[[ PROVIDED INFORMATION, beginning ]]

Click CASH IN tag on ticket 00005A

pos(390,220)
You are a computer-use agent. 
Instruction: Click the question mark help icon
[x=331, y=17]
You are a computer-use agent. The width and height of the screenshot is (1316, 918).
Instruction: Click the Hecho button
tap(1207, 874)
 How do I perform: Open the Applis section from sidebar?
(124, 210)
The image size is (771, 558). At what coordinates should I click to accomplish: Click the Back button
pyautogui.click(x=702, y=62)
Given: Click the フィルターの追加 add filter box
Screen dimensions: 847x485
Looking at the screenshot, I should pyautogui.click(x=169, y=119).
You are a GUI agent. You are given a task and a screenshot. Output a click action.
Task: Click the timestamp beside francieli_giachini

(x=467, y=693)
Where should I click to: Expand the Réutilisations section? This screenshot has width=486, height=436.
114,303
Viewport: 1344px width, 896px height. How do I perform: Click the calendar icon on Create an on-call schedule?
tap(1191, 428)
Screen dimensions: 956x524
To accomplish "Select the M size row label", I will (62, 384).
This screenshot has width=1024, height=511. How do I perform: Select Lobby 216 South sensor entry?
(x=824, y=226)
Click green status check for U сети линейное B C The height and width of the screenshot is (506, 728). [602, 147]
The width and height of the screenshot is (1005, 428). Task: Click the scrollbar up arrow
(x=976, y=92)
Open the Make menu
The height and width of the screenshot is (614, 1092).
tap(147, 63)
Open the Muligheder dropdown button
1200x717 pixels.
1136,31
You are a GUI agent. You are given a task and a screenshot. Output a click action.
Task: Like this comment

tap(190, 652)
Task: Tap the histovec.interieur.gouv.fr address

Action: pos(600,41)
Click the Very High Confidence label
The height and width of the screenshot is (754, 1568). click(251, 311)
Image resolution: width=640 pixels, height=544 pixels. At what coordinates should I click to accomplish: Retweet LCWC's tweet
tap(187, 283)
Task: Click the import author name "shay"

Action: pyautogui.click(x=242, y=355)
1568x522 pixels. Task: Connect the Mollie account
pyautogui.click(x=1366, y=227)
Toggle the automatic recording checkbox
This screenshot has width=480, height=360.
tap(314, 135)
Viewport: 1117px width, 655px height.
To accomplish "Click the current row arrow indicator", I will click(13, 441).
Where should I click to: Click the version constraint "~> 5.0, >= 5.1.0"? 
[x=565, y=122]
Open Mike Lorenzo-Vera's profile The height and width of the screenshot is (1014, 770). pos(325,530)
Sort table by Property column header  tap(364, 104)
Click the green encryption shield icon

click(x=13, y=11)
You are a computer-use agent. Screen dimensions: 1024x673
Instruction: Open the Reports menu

[[ PROVIDED INFORMATION, end ]]

WHAT TO PRODUCE: Wherever a line above contains the string "will", copy that line.

EXPECTED ANSWER:
To accomplish "Select the M size row label", I will (62, 384).
To accomplish "Click the current row arrow indicator", I will click(13, 441).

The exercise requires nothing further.